» Problem requirements
Return all of the following material word for word, with every line unchanged and in its original order.

» Entries supplied
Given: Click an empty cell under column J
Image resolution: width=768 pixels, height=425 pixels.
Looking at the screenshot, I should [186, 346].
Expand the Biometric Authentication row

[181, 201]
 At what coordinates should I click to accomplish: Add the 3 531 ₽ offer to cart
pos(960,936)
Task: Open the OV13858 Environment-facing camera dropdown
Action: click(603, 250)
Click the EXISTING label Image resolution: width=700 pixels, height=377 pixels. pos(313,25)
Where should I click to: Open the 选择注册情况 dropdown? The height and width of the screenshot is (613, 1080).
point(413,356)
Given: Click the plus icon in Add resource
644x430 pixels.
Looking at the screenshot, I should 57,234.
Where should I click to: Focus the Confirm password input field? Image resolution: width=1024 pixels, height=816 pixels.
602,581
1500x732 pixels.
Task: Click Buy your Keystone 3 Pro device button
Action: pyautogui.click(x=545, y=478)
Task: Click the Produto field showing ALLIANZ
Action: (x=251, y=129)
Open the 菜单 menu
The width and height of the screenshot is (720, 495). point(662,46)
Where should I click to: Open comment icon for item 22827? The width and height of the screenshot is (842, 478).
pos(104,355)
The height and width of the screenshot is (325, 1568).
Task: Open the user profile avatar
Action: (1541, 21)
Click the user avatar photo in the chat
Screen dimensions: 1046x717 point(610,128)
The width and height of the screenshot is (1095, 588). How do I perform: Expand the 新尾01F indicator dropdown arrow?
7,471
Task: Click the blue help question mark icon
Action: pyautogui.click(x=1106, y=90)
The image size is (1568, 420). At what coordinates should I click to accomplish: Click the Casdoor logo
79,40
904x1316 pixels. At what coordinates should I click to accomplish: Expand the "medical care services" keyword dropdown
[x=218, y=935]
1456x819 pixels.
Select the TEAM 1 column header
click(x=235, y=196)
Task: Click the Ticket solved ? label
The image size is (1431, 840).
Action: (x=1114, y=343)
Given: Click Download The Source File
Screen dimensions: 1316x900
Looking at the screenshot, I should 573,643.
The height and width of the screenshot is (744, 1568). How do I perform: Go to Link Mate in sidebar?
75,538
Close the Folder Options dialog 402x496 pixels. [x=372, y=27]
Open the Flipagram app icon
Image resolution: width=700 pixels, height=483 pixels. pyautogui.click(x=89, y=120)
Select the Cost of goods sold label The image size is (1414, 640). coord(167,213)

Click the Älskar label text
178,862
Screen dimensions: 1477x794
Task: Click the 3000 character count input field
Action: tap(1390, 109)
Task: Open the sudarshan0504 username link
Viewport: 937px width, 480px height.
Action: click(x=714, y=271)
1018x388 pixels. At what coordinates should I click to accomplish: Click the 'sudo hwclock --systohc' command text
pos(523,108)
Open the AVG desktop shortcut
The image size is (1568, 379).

» Written reply
Given: Click an empty cell under column J
Image resolution: width=768 pixels, height=425 pixels.
Looking at the screenshot, I should [186, 346].
Expand the Biometric Authentication row

[181, 201]
 At what coordinates should I click to accomplish: Add the 3 531 ₽ offer to cart
pos(960,936)
Task: Open the OV13858 Environment-facing camera dropdown
Action: click(603, 250)
Click the EXISTING label Image resolution: width=700 pixels, height=377 pixels. pos(313,25)
Where should I click to: Open the 选择注册情况 dropdown? The height and width of the screenshot is (613, 1080).
point(413,356)
Given: Click the plus icon in Add resource
644x430 pixels.
Looking at the screenshot, I should 57,234.
Where should I click to: Focus the Confirm password input field? Image resolution: width=1024 pixels, height=816 pixels.
602,581
1500x732 pixels.
Task: Click Buy your Keystone 3 Pro device button
Action: pyautogui.click(x=545, y=478)
Task: Click the Produto field showing ALLIANZ
Action: (x=251, y=129)
Open the 菜单 menu
The width and height of the screenshot is (720, 495). point(662,46)
Where should I click to: Open comment icon for item 22827? The width and height of the screenshot is (842, 478).
pos(104,355)
The height and width of the screenshot is (325, 1568).
Task: Open the user profile avatar
Action: (1541, 21)
Click the user avatar photo in the chat
Screen dimensions: 1046x717 point(610,128)
The width and height of the screenshot is (1095, 588). How do I perform: Expand the 新尾01F indicator dropdown arrow?
7,471
Task: Click the blue help question mark icon
Action: pyautogui.click(x=1106, y=90)
The image size is (1568, 420). At what coordinates should I click to accomplish: Click the Casdoor logo
79,40
904x1316 pixels. At what coordinates should I click to accomplish: Expand the "medical care services" keyword dropdown
[x=218, y=935]
1456x819 pixels.
Select the TEAM 1 column header
click(x=235, y=196)
Task: Click the Ticket solved ? label
The image size is (1431, 840).
Action: (x=1114, y=343)
Given: Click Download The Source File
Screen dimensions: 1316x900
Looking at the screenshot, I should 573,643.
The height and width of the screenshot is (744, 1568). How do I perform: Go to Link Mate in sidebar?
75,538
Close the Folder Options dialog 402x496 pixels. [x=372, y=27]
Open the Flipagram app icon
Image resolution: width=700 pixels, height=483 pixels. pyautogui.click(x=89, y=120)
Select the Cost of goods sold label The image size is (1414, 640). coord(167,213)

Click the Älskar label text
178,862
Screen dimensions: 1477x794
Task: Click the 3000 character count input field
Action: tap(1390, 109)
Task: Open the sudarshan0504 username link
Viewport: 937px width, 480px height.
Action: click(x=714, y=271)
1018x388 pixels. At what coordinates should I click to accomplish: Click the 'sudo hwclock --systohc' command text
pos(523,108)
Open the AVG desktop shortcut
The image size is (1568, 379).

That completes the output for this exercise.